> [ENUNCIADO] Copie todas as linhas dos dados a seguir sem nenhuma alteração, deixando as imagens de fora.
----------------
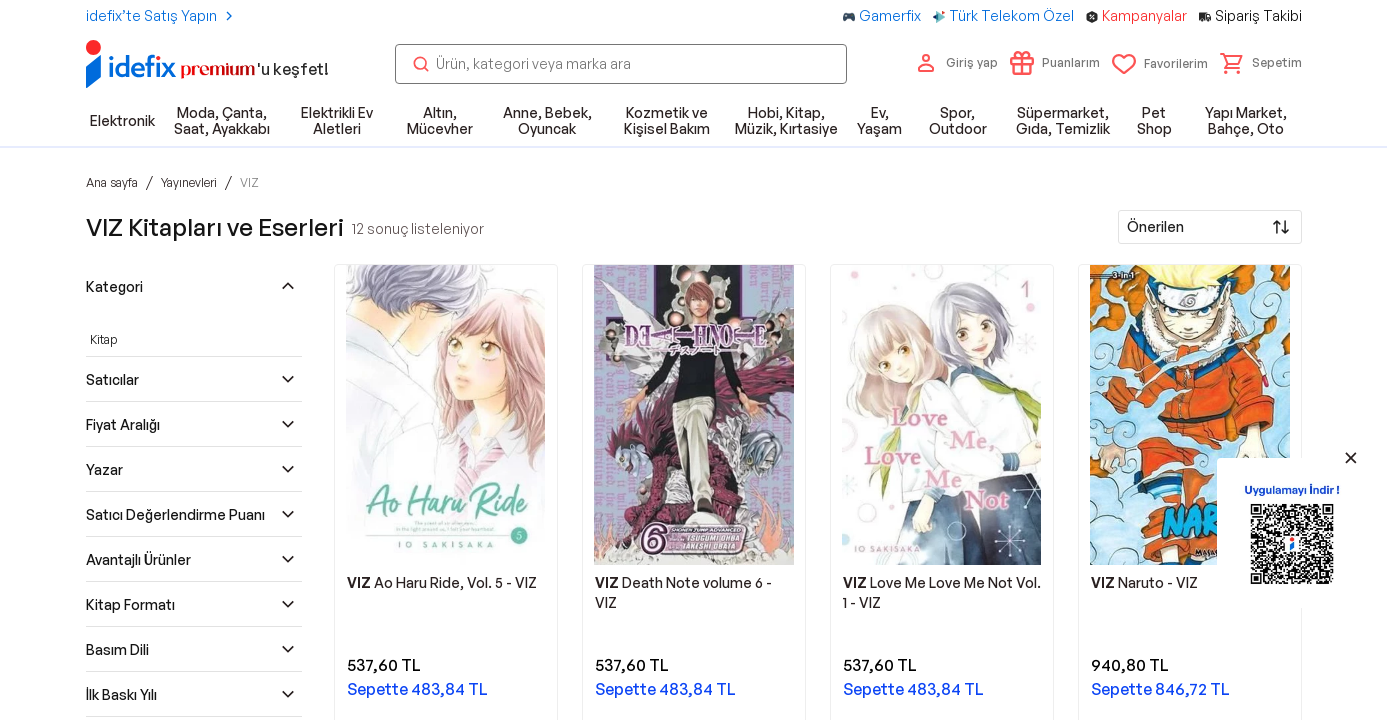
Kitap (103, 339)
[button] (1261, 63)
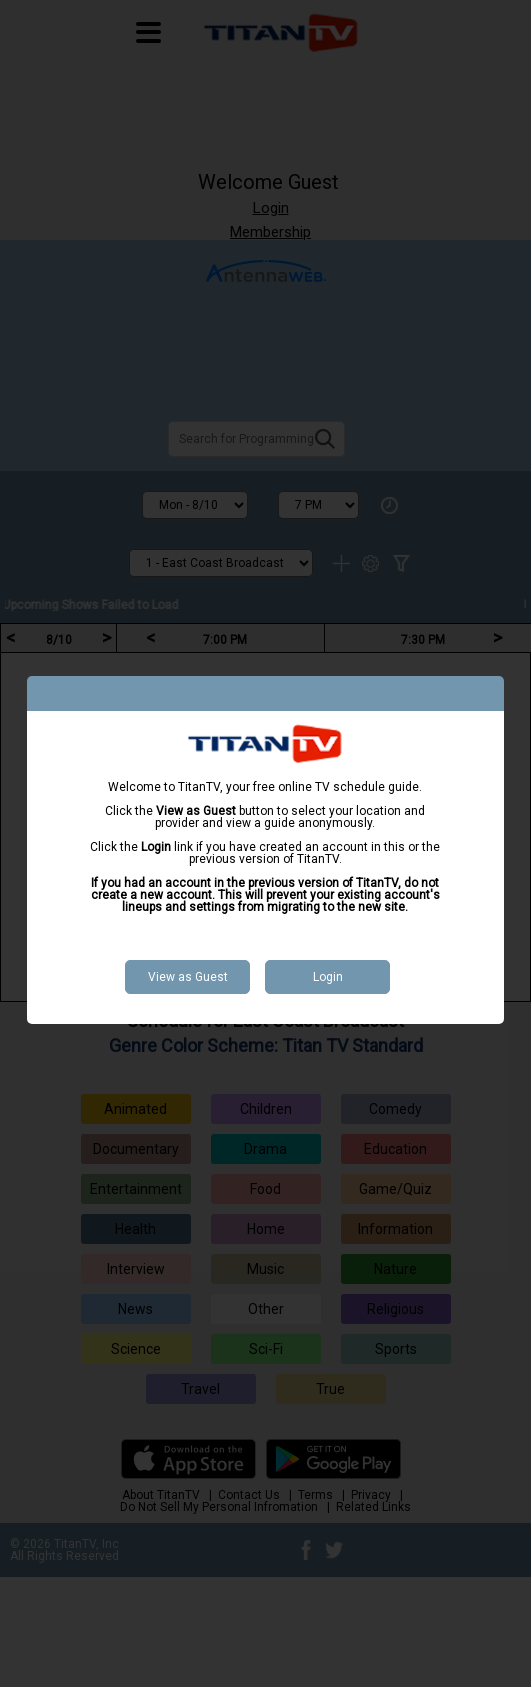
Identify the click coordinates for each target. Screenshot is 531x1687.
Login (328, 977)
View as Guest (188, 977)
----------------
> [RESPOSTA]
Kitap (103, 339)
[button] (1261, 63)
Identify the click coordinates for each target. Screenshot is 531x1687.
Login (328, 977)
View as Guest (188, 977)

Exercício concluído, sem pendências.